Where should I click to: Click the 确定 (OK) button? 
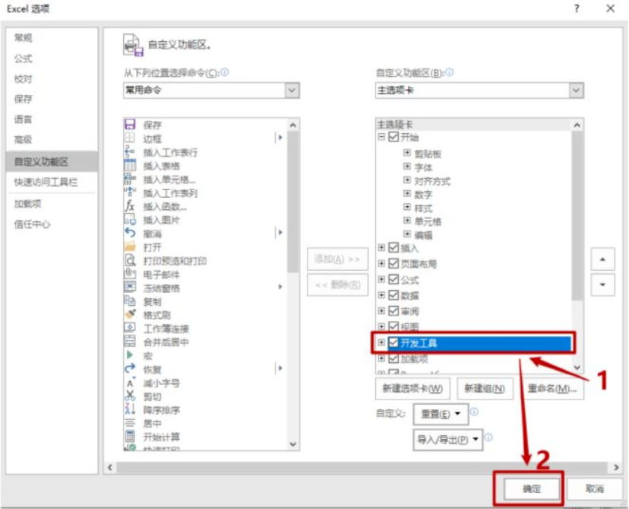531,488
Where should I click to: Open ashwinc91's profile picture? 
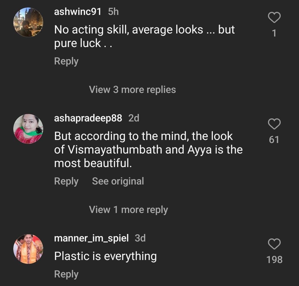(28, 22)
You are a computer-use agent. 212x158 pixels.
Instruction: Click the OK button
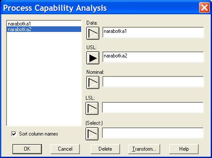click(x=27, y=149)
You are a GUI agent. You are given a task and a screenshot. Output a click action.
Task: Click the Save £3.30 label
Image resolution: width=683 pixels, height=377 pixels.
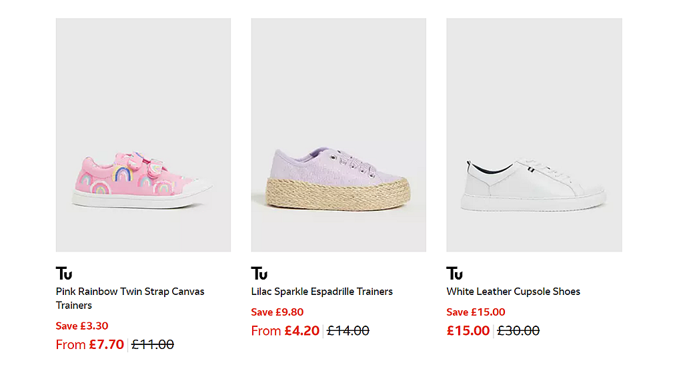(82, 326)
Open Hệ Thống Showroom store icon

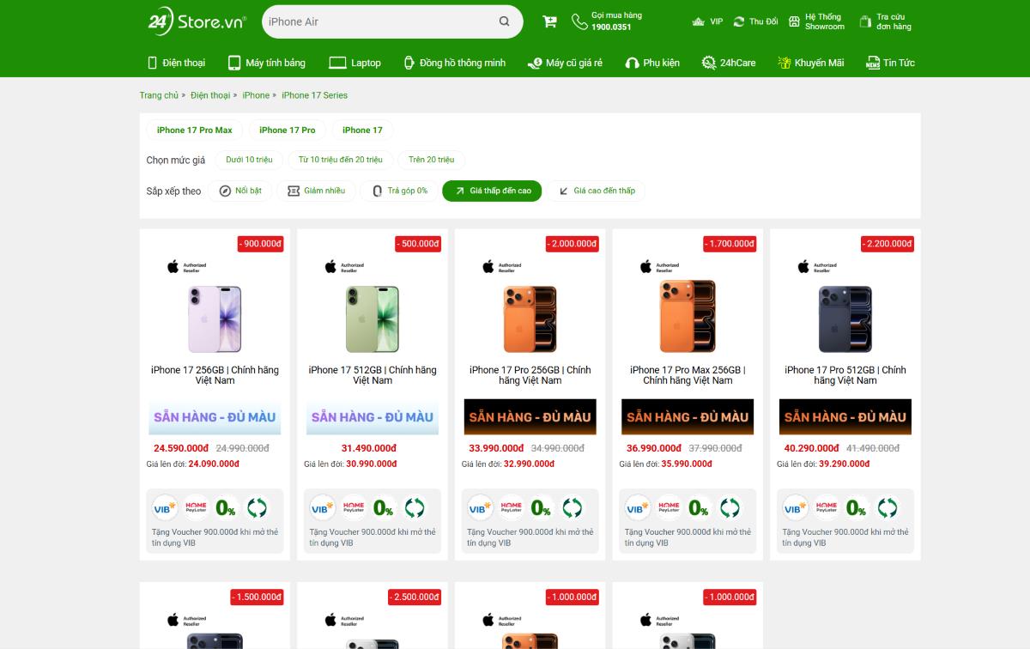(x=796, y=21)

-=-=-

WHAT THIS TASK INVOLVES: Recast the stretch of entries from the start through the line containing "click(x=27, y=149)" as a two-column CSV with the headers text and answer, using one row per entry. Put each value in a single quoted field with its line breaks turned into spaces, and leave the pictures out.

EXERCISE RESPONSE:
text,answer
"Where should I click to: Click the 确定 (OK) button?","531,488"
"Where should I click to: Open ashwinc91's profile picture?","(28, 22)"
"You are a computer-use agent. 212x158 pixels. Instruction: Click the OK button","click(x=27, y=149)"